Aim of the task - Reproduce the MySQL blog page from the words "Friday, July 29, 2011" through the words "Thank you Baron.", substituting "congratulations" for "congrats".

**** Document

Friday, July 29, 2011

Oracle ACE Award - Baron Schwartz

A big congrats to Baron Schwartz for his Oracle ACE Award.

Baron is extremely respected in the MySQL community. He is the Chief Performance Architect at Percona, an independent services provider for the MySQL database server. He is the lead author of High Performance MySQL, and has created several popular open-source software projects for MySQL, including Maatkit.

Thank you Baron.

Tuesday, July 26, 2011

Oracle Provides Early Access to MySQL 5.6 New Features

Just in case you missed the press release:

Oracle Provides Early Access to MySQL 5.6 New Features



At OSCON (the O’Reilly Open Source Convention) in Oregon, Oracle announced that early access to new features of MySQL 5.6 is available for the community to test, deploy and provide feedback.  Read more here

Wednesday, July 13, 2011

Take the time now for gains later.

Regardless of which data warehouse paradigm you follow or have heard of, Kimball or Inmon. We should all agree that the data warehouse is often a requirement for business. Different people want different things and they all want it from your data. The data warehouse is not a new concept and yet they are over looked at times. A warehouse is never complete, it is an evolving entity that adjusts with the requirements it is given. It is up to us to make sure that the access to enterprise data in an accurate and timely manner is easy and the standard. MySQL can handle a data warehouse perfectly.

MySQL databases are designed in numerous ways, some good some bad. A warehouse can take that data and organize it for the best use of others. What concerns or issues do you often hear when it comes to gathering data from your database? It is easy for all of your developers to query and get the same data? How many ways does your company slice and dice data? Who is your target audience for all of this data? Who wants just the important data? How well do you keep your results accurate?

********
**** Dataset entries

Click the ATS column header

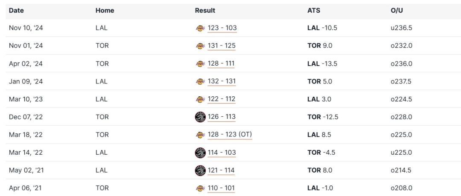313,10
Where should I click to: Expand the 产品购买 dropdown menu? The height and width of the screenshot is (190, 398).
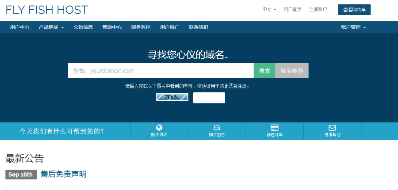(51, 27)
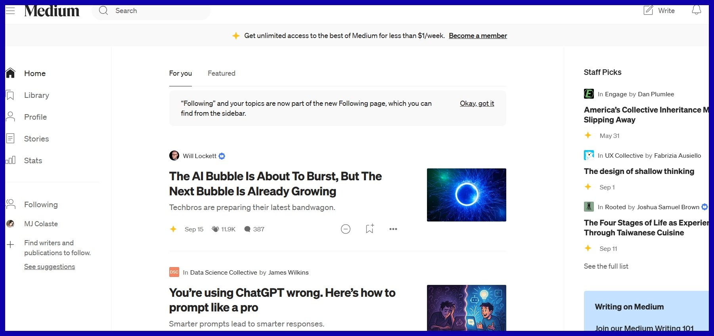714x336 pixels.
Task: Click 'See the full list' of Staff Picks
Action: pos(606,266)
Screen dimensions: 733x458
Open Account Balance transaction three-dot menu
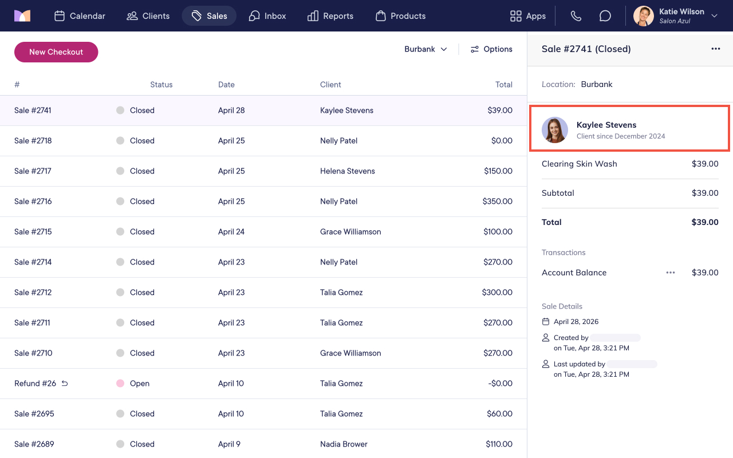click(671, 273)
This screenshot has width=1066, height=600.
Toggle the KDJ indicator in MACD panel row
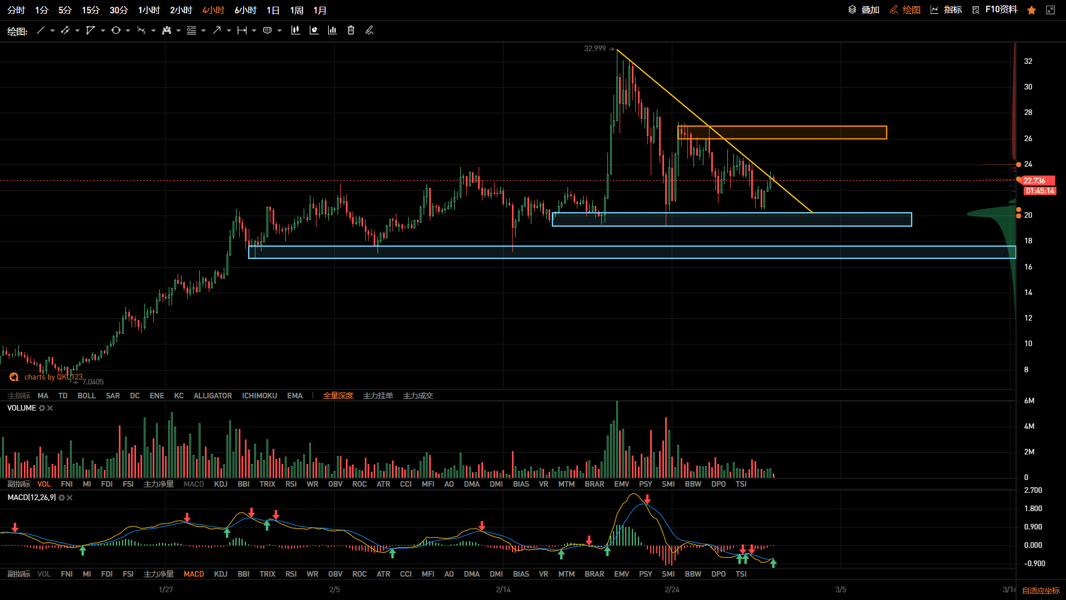221,574
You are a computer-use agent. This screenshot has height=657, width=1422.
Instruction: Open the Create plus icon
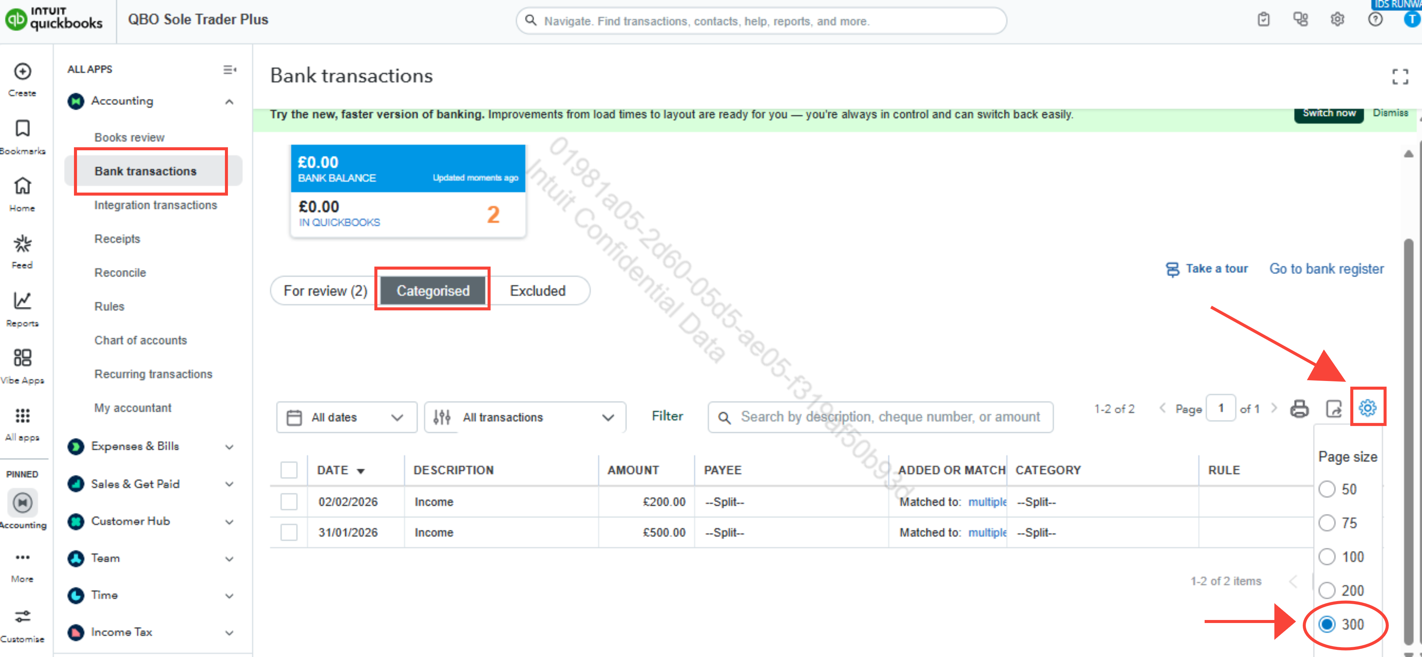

********

Problem solution -
Friday, July 29, 2011

Oracle ACE Award - Baron Schwartz

A big congratulations to Baron Schwartz for his Oracle ACE Award.

Baron is extremely respected in the MySQL community. He is the Chief Performance Architect at Percona, an independent services provider for the MySQL database server. He is the lead author of High Performance MySQL, and has created several popular open-source software projects for MySQL, including Maatkit.

Thank you Baron.